- Born: November 29, 1940 Cienfuegos, Cuba
- Died: September 23, 2013 (aged 72) Cercedilla, Spain
- Education: University of Havana
- Occupation: economist
- Known for: reform activism, 2003-2004 imprisonment
- Spouse: Miriam Leiva

= Óscar Espinosa Chepe =

Cuban economist and dissident

Óscar Manuel Espinosa Chepe (November 29, 1940 – September 23, 2013) was a Cuban economist and dissident. He was one of approximately 75 dissidents arrested, tried and convicted in 2003 as part of a crackdown by the Cuban government nicknamed the "Black Spring". He was given a twenty-year sentence on a charge of "activities against the integrity and sovereignty of the State", causing Amnesty International to declare him as a prisoner of conscience.

==Background==
Espinosa was a graduate of the University of Havana, where he received a degree in economics. He served on Prime Minister Fidel Castro's Economic Advisory Group from 1965 to 1968 before spending fourteen years as the economic adviser at the Cuban embassy in Belgrade, overseeing Cuba's economic and technological cooperation with Hungary, Czechoslovakia, and Yugoslavia. In 1984, he returned to Cuba to work at the National Bank, where he was responsible for trade and tourism.

However, throughout the 1980s, Espinosa increasingly disagreed with national economic policy. When he discussed his views with a colleague in 1992, he was demoted, and four years later was fired. Espinosa began to write critiques of Cuban economic policy which he published overseas. He also hosted a radio program titled Charlando con Chepe ("Chatting with Chepe") in which he discussed the Cuban economy; the program was carried on the U.S.-funded station Radio Martí.

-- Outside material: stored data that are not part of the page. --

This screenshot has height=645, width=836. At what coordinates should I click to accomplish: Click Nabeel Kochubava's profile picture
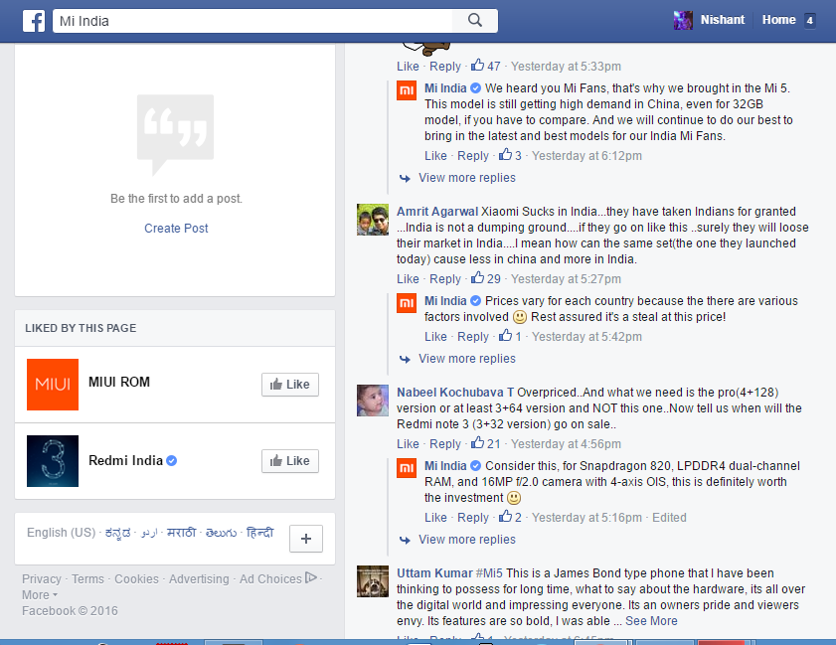373,401
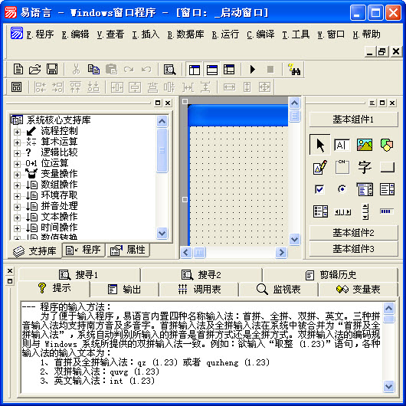Switch to the 输出 tab

coord(124,289)
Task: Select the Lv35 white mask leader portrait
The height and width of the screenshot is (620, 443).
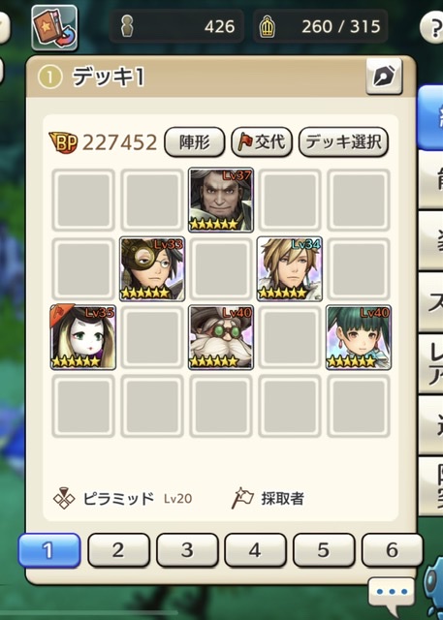Action: pyautogui.click(x=83, y=337)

Espinosa was married to independent Cuban journalist Miriam Leiva.

==Arrest and trial==
On March 19, 2003, Espinosa was arrested during the Black Spring after security agents reportedly spent 10 hours searching his apartment. At a trial on April 3, 2003, Espinosa was accused of "activities against the integrity and sovereignty of the State". Authorities stated that Espinosa had received money from the U.S. government, and that
US$13,600 had been discovered sewn into one of his jackets. Espinosa was subsequently convicted and sentenced to 20 years in prison. He was one of approximately 75 dissidents arrested and tried.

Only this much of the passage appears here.